Madeline was present, all the way from South Carolina. She was self-conscious, oddly shy. She was forty-two now, her hair heavily streaked with gray, which she refused to touch up with coloring. Her coat and mourning dress of black silk were old and shabby. When George first saw her, he greeted her with forced warmth and held his damp cheek against hers a moment. She didn't think he noticed her impoverished appearance. She was thankful.

Virgilia came from Washington. She was neatly though not expensively dressed. In her presence, George felt weak and small, very much the younger brother, even though there was only a year's difference between them. Much of Virgilia's old rage had been purged by her new life. She was able to embrace George with real feeling, and express her sorrow and mean it. The change confounded some of the townspeople who remembered the radical harridan of years past.

About three hundred men and women from Hazard's and the town joined the family for the funeral mass at St. Margaret's-in-the-Vale, then drove or walked in the freezing air to the hillside burying ground maintained by the church. Father Toone, Constance's priest, intoned his Latin beside the open grave, then traced the sign of the cross. Gravediggers began to lower the ornate silvered coffin on its straps. On the other side, red-faced and uncomfortable, Stanley and Isabel stared everywhere but at the grieving husband. Fortunately for everyone's peace of mind, they had not brought their obnoxious twins. Although it was not quite two in the afternoon, Stanley was noticeably drunk.

From behind George a gloved hand touched his arm. He reached across to take the hand without looking. Virgilia held tightly to her brother's fingers. The crowd broke up.
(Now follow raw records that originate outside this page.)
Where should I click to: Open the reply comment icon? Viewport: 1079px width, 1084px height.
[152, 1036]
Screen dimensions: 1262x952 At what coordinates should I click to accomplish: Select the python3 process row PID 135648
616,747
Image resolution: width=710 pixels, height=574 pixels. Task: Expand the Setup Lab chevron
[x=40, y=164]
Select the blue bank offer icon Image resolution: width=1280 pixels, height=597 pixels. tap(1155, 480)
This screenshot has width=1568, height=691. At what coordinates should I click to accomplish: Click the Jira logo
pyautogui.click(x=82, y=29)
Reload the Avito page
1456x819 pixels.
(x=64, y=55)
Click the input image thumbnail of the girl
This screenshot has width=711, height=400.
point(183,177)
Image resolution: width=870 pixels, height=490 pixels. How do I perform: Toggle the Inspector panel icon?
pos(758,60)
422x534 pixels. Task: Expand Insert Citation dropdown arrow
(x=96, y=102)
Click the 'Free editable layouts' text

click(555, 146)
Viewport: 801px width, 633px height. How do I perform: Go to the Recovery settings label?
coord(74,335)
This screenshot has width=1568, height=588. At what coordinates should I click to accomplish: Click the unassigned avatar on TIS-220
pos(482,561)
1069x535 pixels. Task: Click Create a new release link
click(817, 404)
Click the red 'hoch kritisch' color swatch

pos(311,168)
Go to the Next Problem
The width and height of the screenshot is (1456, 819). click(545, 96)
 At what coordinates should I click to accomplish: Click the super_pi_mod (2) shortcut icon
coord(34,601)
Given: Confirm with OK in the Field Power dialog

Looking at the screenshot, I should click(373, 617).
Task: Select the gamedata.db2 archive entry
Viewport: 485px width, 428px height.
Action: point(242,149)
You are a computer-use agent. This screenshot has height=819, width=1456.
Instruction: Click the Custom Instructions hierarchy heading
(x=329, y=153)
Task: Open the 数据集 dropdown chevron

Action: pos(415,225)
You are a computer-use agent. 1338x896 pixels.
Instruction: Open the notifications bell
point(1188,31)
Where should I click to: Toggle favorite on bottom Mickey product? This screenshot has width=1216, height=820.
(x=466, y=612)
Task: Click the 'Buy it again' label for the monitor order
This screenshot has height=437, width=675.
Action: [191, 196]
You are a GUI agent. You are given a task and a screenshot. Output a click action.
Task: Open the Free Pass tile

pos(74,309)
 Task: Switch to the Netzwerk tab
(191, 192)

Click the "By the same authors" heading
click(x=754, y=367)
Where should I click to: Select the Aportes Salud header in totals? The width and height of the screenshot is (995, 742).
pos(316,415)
The bitter wind whipped the hem of Father Toone's surplice as he approached George and the two crying children. "I know this is a grievous day, George. Yet we must be confident in God. He has His purpose for the world and each of His creatures, no matter how hidden by clouds of evil that purpose may be."

George stared at the priest. Pale and hollow-cheeked, he bore a strong resemblance to photographs of the demented Poe in the last months of his life, Madeline thought. Stonily he said, "Please excuse me, Father."

It was the obligation of the Hazards to open the doors of Belvedere that afternoon and offer food and drink to the mourners. All of the rich breads and cakes, cloved hams and juicy beef rounds and oyster pies that normally would have been prepared for Christmas Day were served instead at the wake. Alcohol loosened tongues, and, before long, groups of guests were chatting noisily, even laughing, throughout the downstairs.